USAID Celebrates World Water Day as its Gomal Zam Irrigation Project Comes to a Close

USAID Pakistan
USAID Gomal Zam Irrigation Project is now providing year-round irrigation for 191,000 acres in Tank and Dera Ismail Khan Districts of Khyber Pakhtunkhwa province.
USAID Pakistan

For Immediate Release

Sunday, March 20, 2016

The U.S. Embassy Islamabad celebrates this year’s World Water Day, March 22, as the U.S. Agency for International Development (USAID)Gomal Zam Irrigation Project comes to a close.  This $72 million project, which began in 2011, is now providing year-round irrigation for 191,000 acres in Tank and Dera Ismail Khan Districts of Khyber Pakhtunkhwa (KP) province.  Through its network of 265 kilometers of irrigation canals, which were built in collaboration with the Water and Power Development Authority, the project will increase business, trade, and employment opportunities for 30,000 households.
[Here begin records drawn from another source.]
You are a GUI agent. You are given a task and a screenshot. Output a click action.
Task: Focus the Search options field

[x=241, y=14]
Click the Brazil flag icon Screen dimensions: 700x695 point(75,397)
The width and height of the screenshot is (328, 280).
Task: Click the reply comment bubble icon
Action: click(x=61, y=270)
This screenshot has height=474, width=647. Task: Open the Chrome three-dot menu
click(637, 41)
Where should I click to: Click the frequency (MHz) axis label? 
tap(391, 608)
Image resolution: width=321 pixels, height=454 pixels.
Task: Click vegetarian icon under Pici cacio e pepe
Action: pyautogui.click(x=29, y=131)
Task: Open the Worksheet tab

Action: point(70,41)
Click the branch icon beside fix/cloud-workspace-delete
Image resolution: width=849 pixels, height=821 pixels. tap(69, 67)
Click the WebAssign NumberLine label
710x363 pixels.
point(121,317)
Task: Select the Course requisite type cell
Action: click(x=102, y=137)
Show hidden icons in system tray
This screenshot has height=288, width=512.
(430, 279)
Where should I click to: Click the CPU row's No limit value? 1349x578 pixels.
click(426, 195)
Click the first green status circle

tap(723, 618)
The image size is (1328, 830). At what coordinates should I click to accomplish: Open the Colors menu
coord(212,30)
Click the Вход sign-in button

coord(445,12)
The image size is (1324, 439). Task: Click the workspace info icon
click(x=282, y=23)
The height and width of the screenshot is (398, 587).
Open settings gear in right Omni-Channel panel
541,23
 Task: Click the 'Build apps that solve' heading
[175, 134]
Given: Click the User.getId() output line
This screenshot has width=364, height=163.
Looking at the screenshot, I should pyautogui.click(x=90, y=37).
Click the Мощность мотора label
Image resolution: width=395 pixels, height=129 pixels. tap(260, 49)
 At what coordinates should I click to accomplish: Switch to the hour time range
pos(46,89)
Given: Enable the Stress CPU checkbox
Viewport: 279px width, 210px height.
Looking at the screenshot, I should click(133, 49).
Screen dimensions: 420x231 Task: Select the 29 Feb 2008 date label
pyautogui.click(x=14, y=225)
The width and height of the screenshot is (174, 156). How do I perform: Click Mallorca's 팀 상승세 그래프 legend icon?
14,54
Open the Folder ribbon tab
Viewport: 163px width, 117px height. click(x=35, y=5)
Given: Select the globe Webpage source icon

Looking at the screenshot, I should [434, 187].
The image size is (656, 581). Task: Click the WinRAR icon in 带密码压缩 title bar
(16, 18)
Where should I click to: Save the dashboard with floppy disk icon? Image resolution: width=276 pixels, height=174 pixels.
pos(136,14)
USAID is working in partnership with the Government of Khyber Pakhtunkhwa’s Department of Agriculture to support local farmers in producing market-ready, high-value crops.  The project has also helped form 400 water user associations and women’s interest groups that help the local population sustainably manage the irrigation system.

“The Gomal Zam Irrigation Project will create jobs and increase incomes for the residents of KP,” USAID Mission Director John Groarke said.  “Access to clean drinking water and irrigation water for crops is essential for the development and stability of any community.” A farmer from the Gomal Zam command area, Mairaj Din, expressed his gratitude, commenting, “We knew that our lives would never be the same when we saw this running water.  We are thankful to USAID for turning around our fortunes and the future of our children.”

British engineers first conceived the Gomal Zam Dam and irrigation scheme in the second half of the 19th century, and preliminary planning to build the dam began in the 1960s.  In 2009, then-U.S. Secretary of State Hillary Clinton announced U.S. government support to complete the dam to support power generation, irrigation, and flood control.

The first phase of this project, the construction of the Gomal Zam dam in South Waziristan, was completed in 2013 with funding from the United States and the Government of Pakistan.  The dam now generates 17.4 megawatts of clean energy and can store up to 1.14 million acre feet of water.